Diagnosis proves especially tricky. With a diagnosis of hypochondria—defined by the American Psychiatric Association as a preoccupation that interferes with daily life and persists for more than six months despite evidence of a clean bill of health—a physician risks offending her patient and inviting a lawsuit. Noyes recommends that doctors acknowledge and legitimize the patient's symptoms and explain that some people experience bodily sensations on a higher level—and even though an underlying physical cause can't be found, that patient might benefit from a psychological treatment approach to reduce their worries. Says Abreu: "I try to convey that I believe they are in pain or uncomfortable, even if I can't find a reason for it. I also explain that even if I cannot find a cause or cure, I will continue to work with them and provide guidance and advice about how to manage their symptoms."

Noyes also advises medical professionals to skip the "H" word and describe the patient's situation as "heightened health anxiety." Treatment features cognitive behavioral therapy along with antidepressant medication, which often alleviates a first-line psychiatric problem such as an anxiety disorder—and, along with it, symptoms of hypochondria. A positive, stable relationship with a responsive healthcare provider goes a long way to a hypochondriac's recovery, and chat rooms such as the Health Anxiety Support board offer an important outlet for people who often feel isolated and alone.

As I waited on the examination table, clothed in drafty hospital gown and scary mole, I certainly felt lonely. I worried that the doctor might make fun of me. If not a hypochondriac, I was definitely an educated health consumer.
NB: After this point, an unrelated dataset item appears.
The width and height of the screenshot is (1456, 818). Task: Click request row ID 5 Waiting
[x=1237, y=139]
My questions would give me away—I'd been researching, fretting.

"I thought maybe this might be a melanoma," I offered, embarrassed.
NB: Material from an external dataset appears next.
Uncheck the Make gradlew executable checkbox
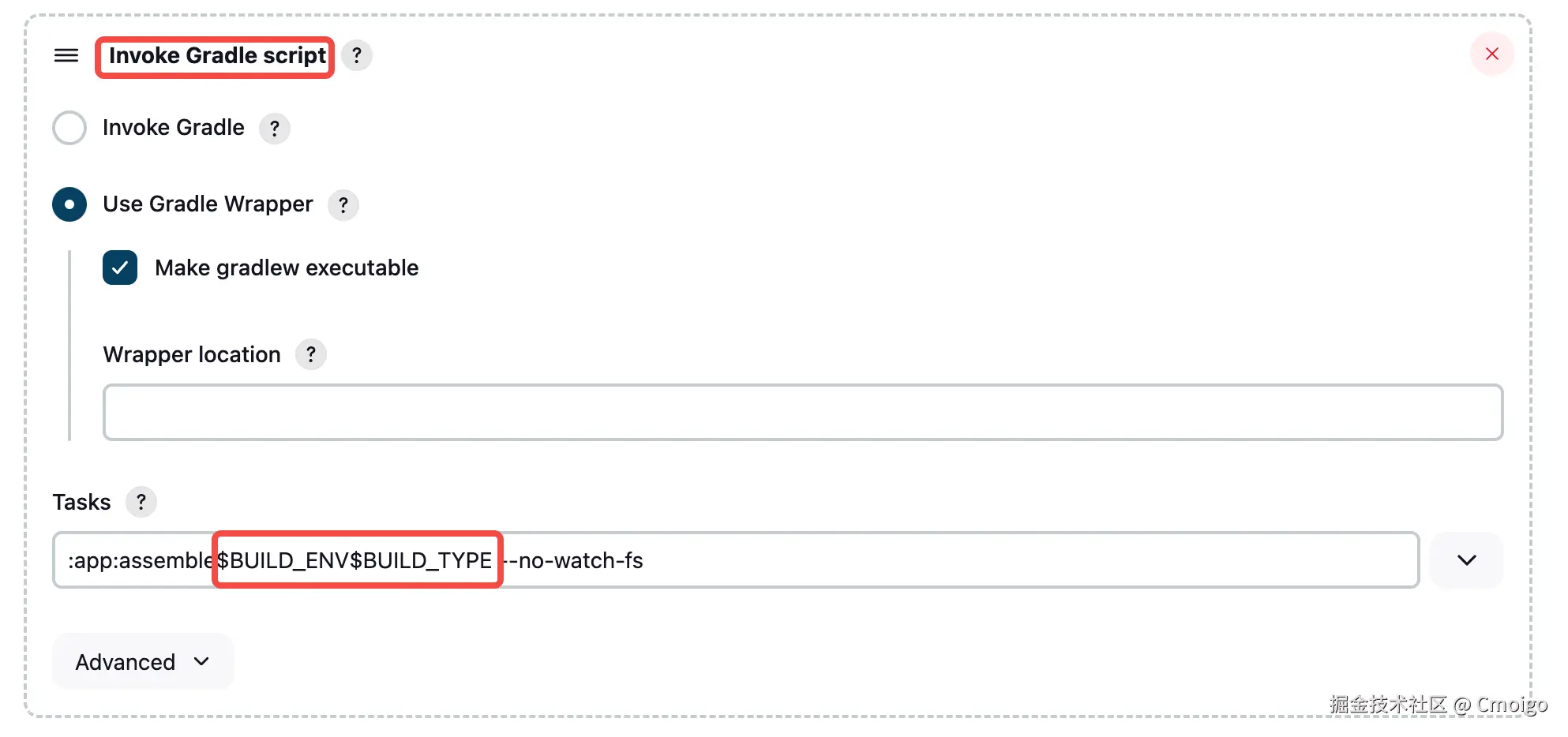1568x737 pixels. point(120,267)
"I don't think so," my doctor said kindly, as she inspected the spot with a gloved hand. "But we'll get this off for you, and, in the meantime, try not to give it another thought."

That was easier said than done, but my mind was finally put to rest when the biopsy revealed my mole was nothing more than a tangled web of capillaries.

My health scare ended with a tiny scar that's now barely visible. For a true hypochondriac, the nightmare would've only just begun.